══ Supplied material

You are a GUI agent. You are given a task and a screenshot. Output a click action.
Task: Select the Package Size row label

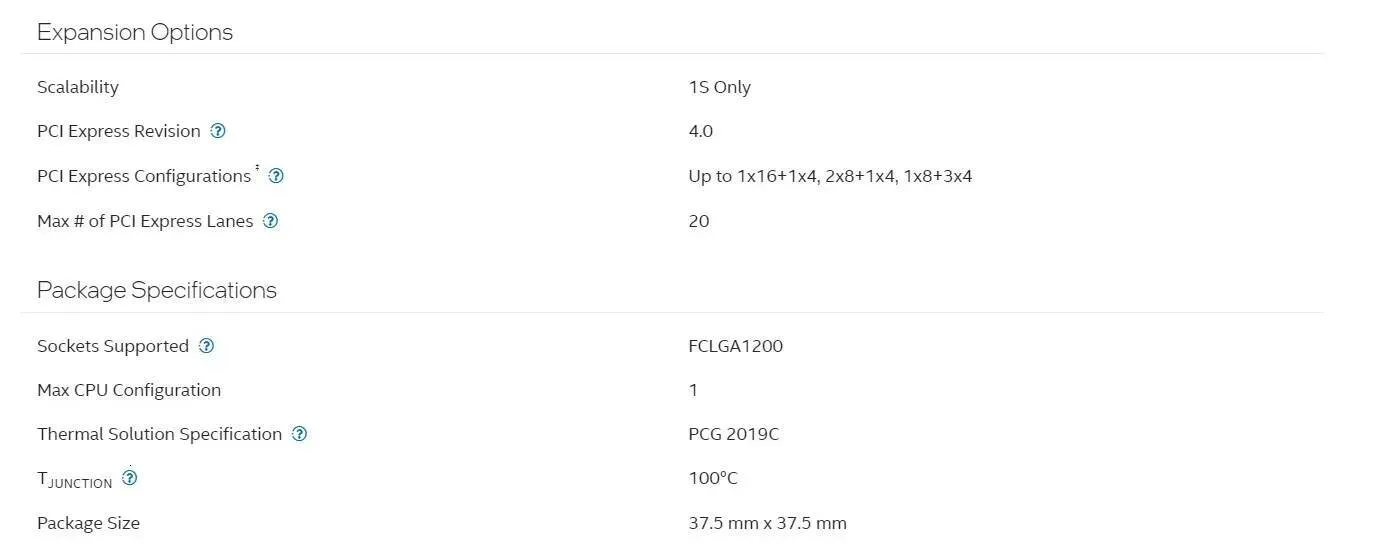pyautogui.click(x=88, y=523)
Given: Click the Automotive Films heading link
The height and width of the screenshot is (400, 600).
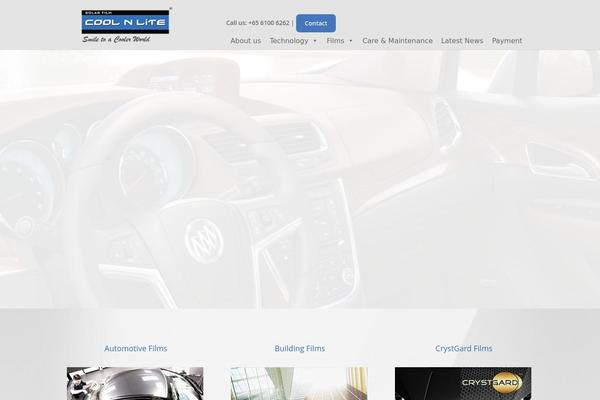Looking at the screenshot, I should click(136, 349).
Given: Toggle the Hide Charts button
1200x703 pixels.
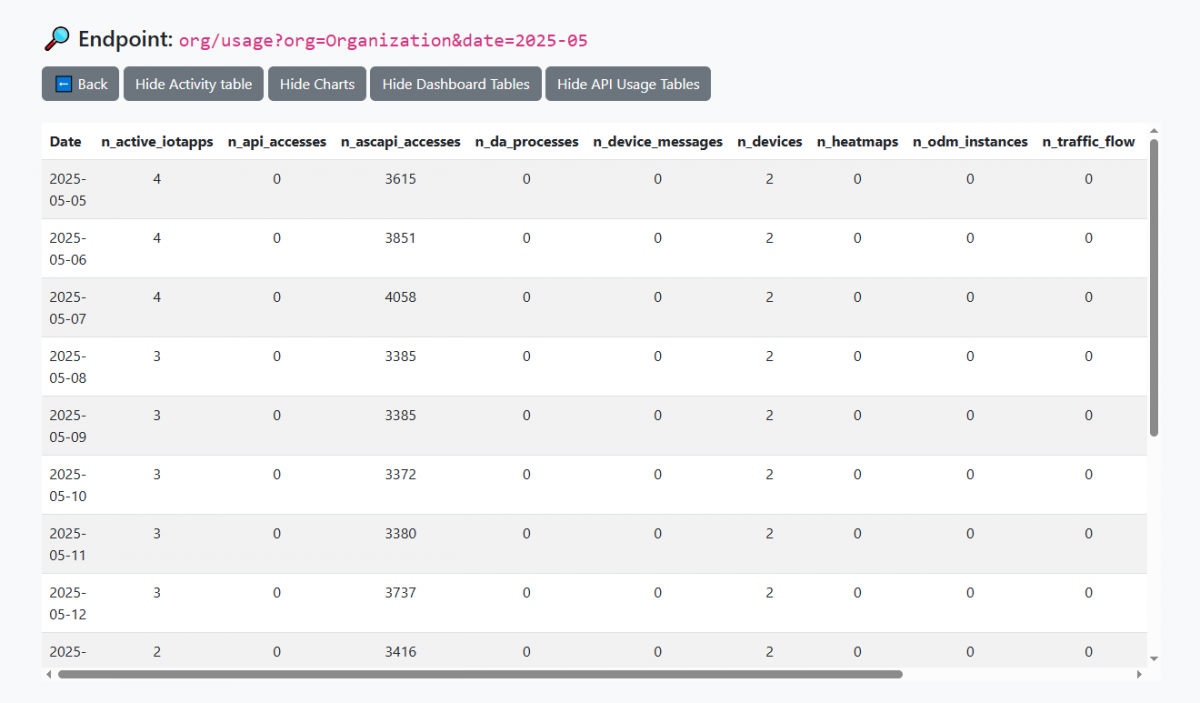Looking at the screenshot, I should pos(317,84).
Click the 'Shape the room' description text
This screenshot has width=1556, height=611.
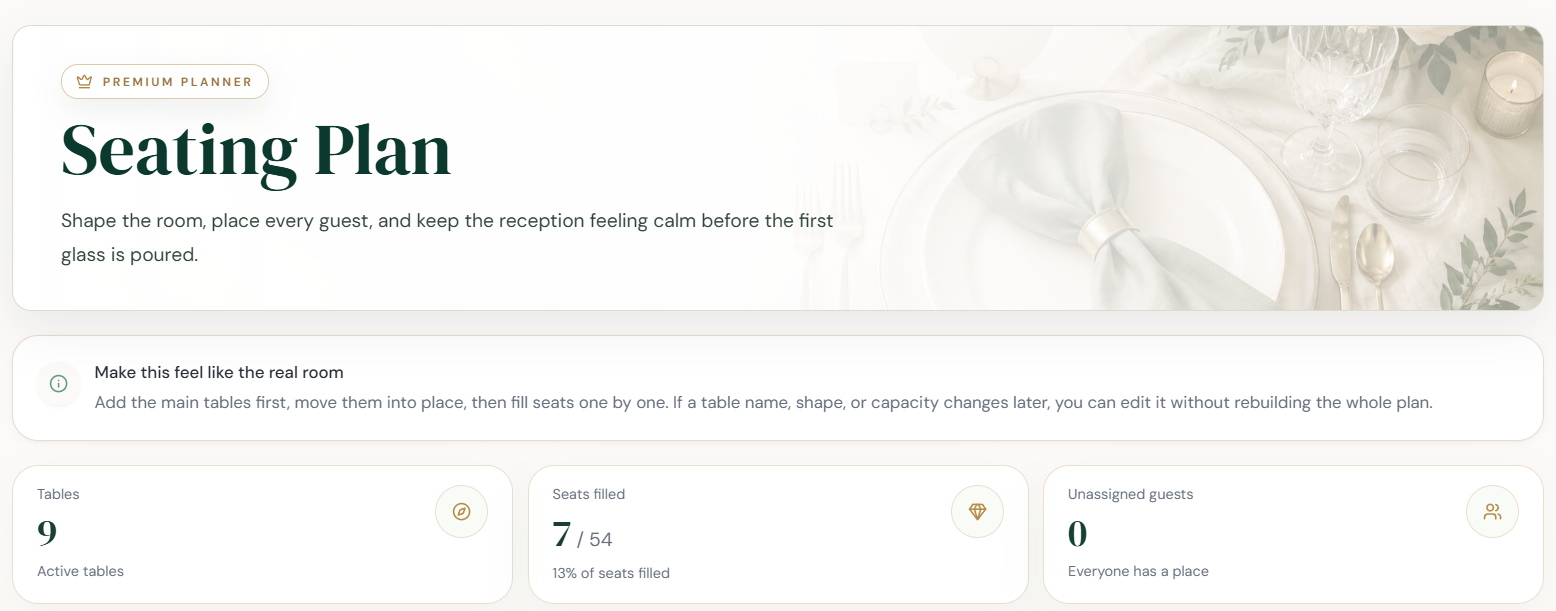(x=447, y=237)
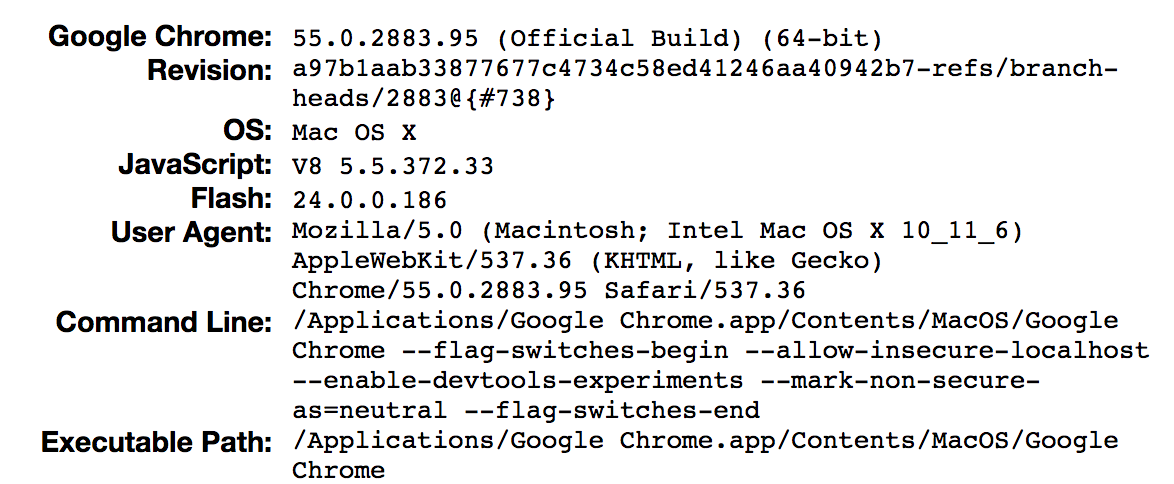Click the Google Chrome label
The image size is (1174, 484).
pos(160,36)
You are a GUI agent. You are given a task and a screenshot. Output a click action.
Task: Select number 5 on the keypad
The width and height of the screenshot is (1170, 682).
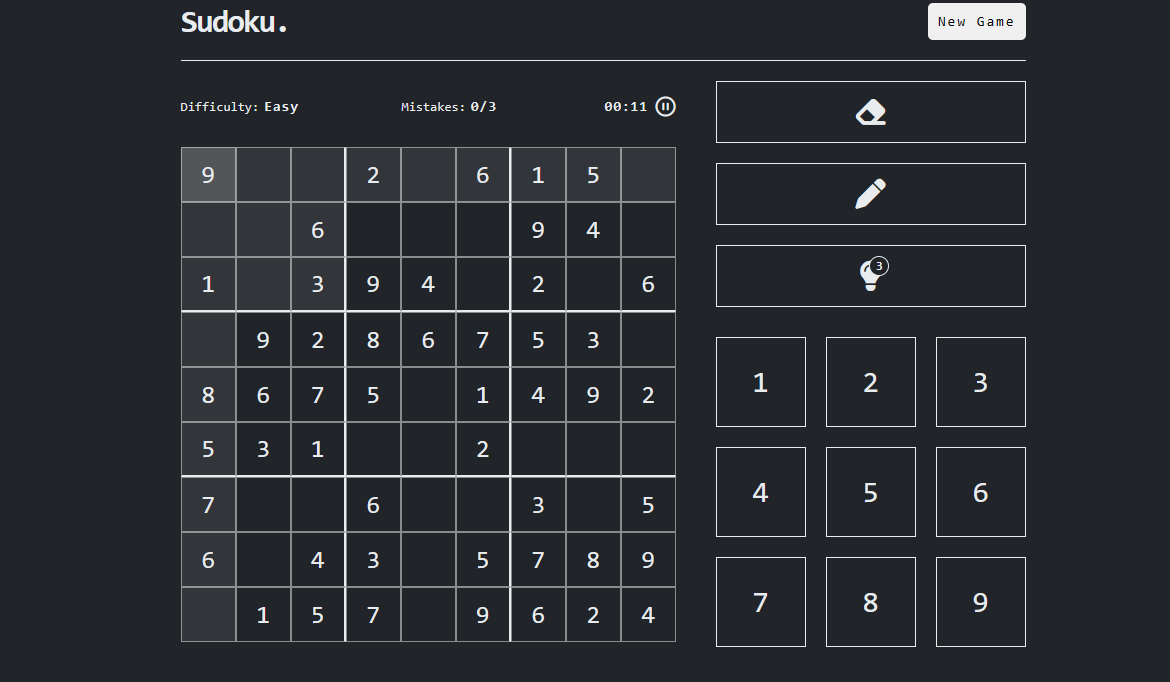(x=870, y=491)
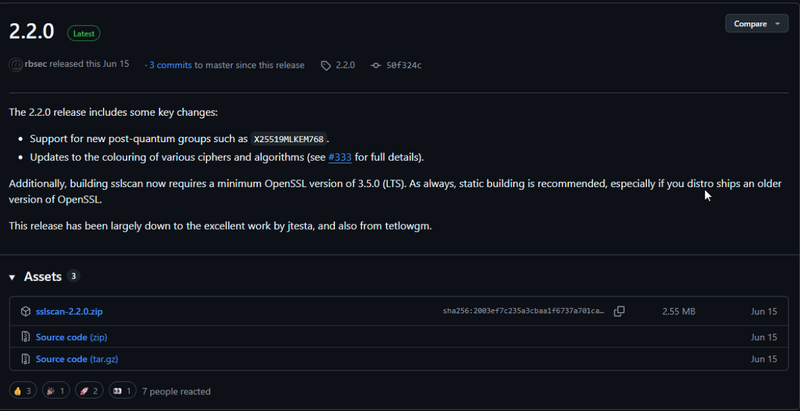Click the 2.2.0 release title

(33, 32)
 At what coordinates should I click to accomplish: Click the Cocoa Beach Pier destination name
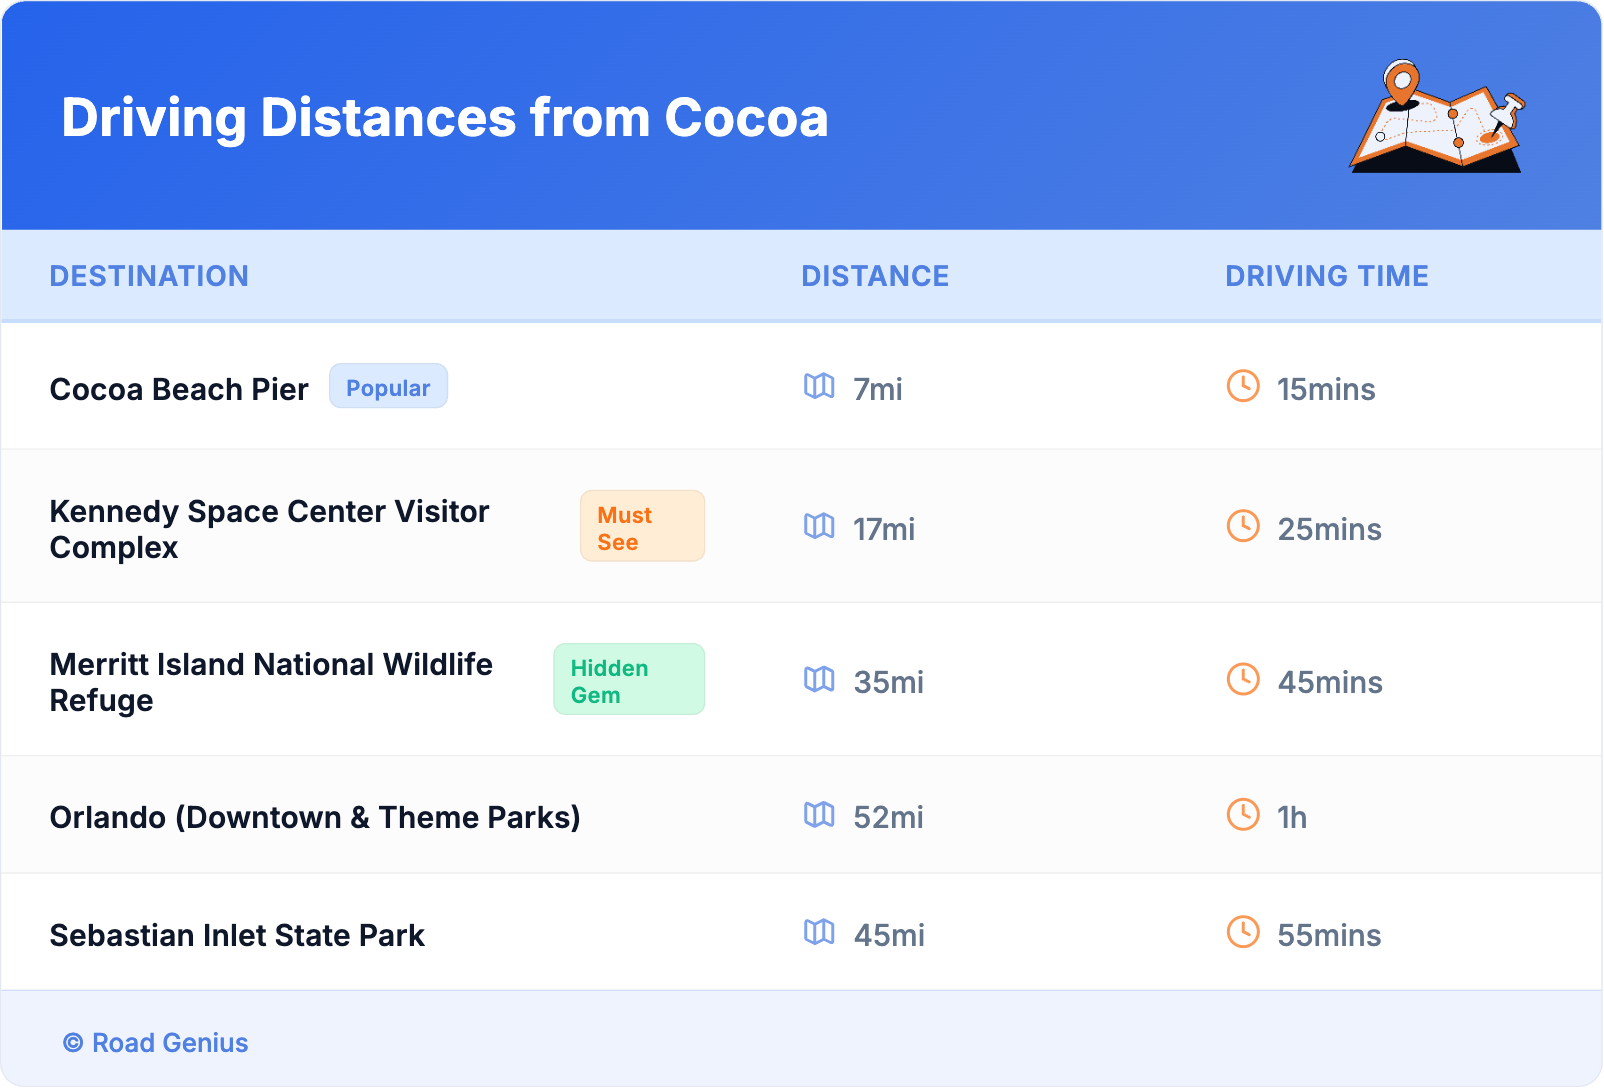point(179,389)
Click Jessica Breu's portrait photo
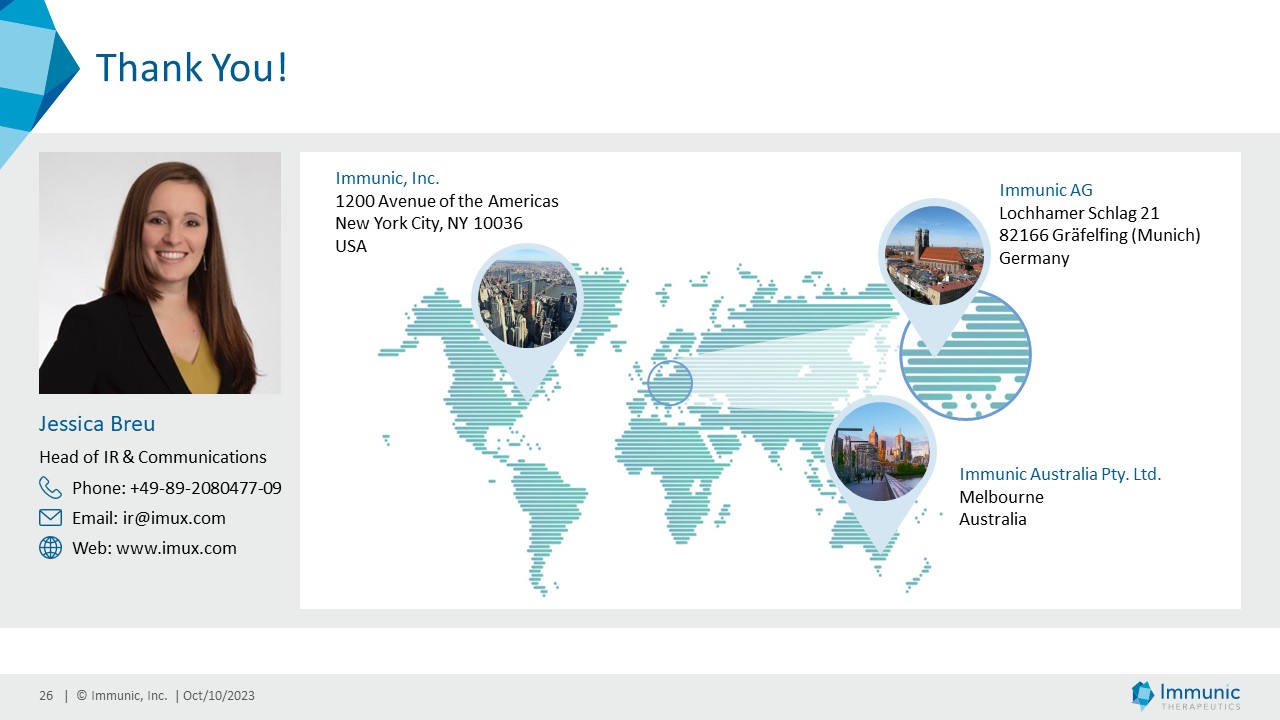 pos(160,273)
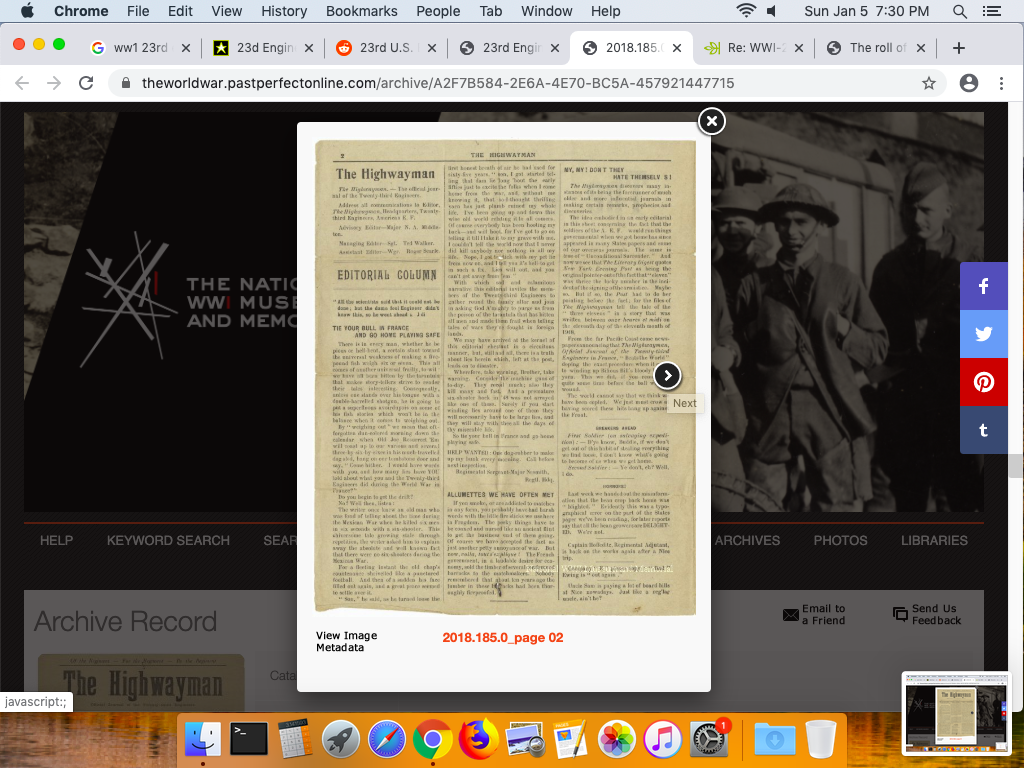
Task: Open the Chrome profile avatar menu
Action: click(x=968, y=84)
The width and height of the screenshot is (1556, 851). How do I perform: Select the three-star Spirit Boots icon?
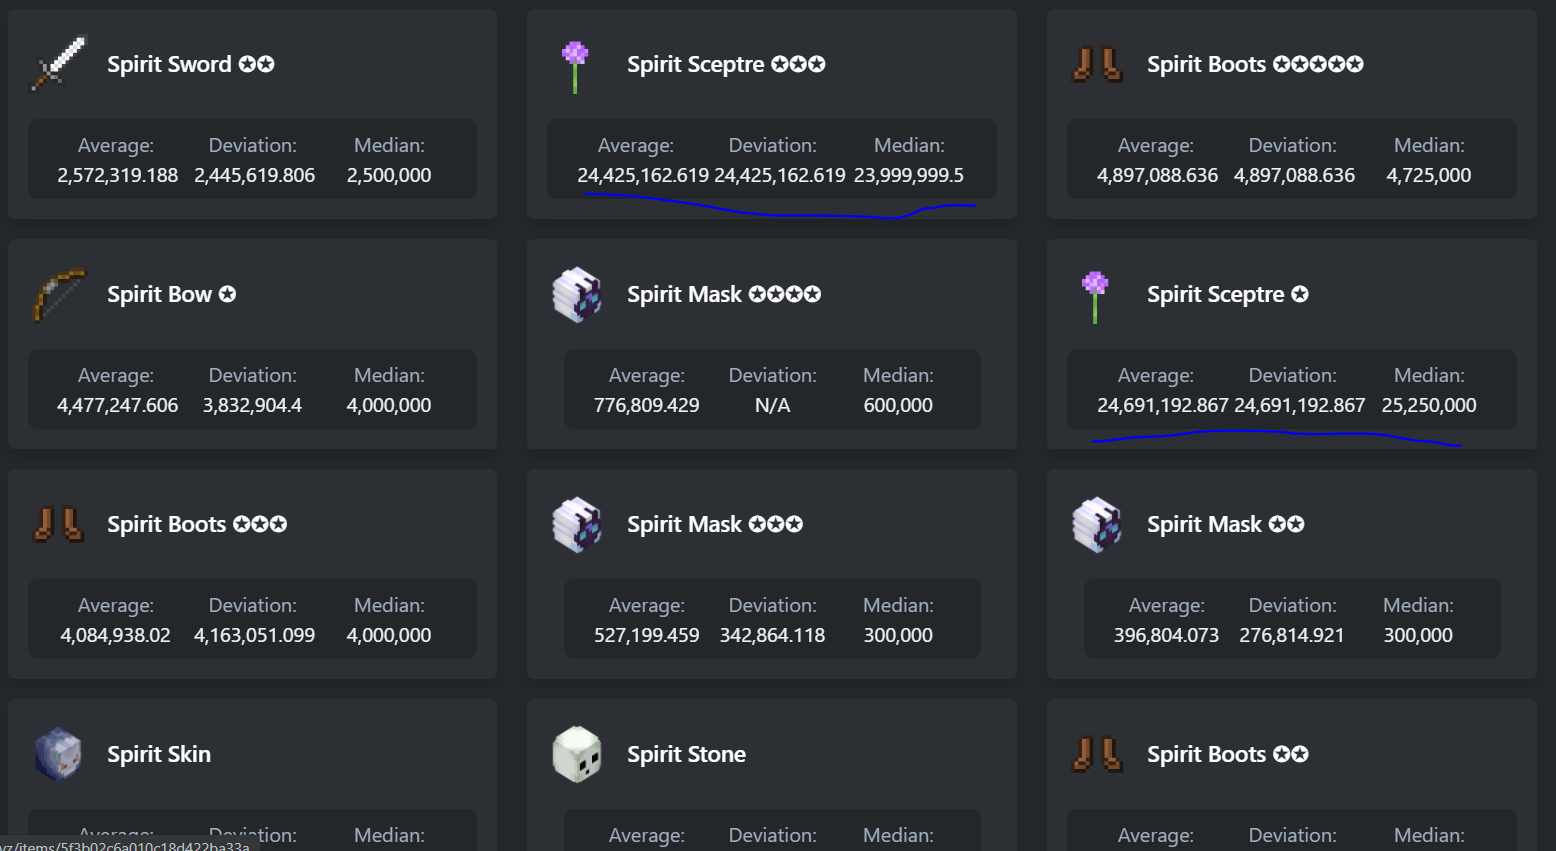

════

• Directions for this task
Every line from the one that holds "Task: Select number 5 on the keypad" to the last line of the records above goes into the answer, exactly as written; nothing else does, and no picture does either.

• Result
Task: Select number 5 on the keypad
The width and height of the screenshot is (1170, 682).
(x=870, y=491)
Click the 2.2.0 release title

(33, 32)
 At what coordinates should I click to accomplish: Click the Cocoa Beach Pier destination name
point(179,389)
Click Jessica Breu's portrait photo
 pos(160,273)
Task: Open the Chrome profile avatar menu
Action: click(x=968, y=84)
The width and height of the screenshot is (1556, 851). How do I perform: Select the three-star Spirit Boots icon?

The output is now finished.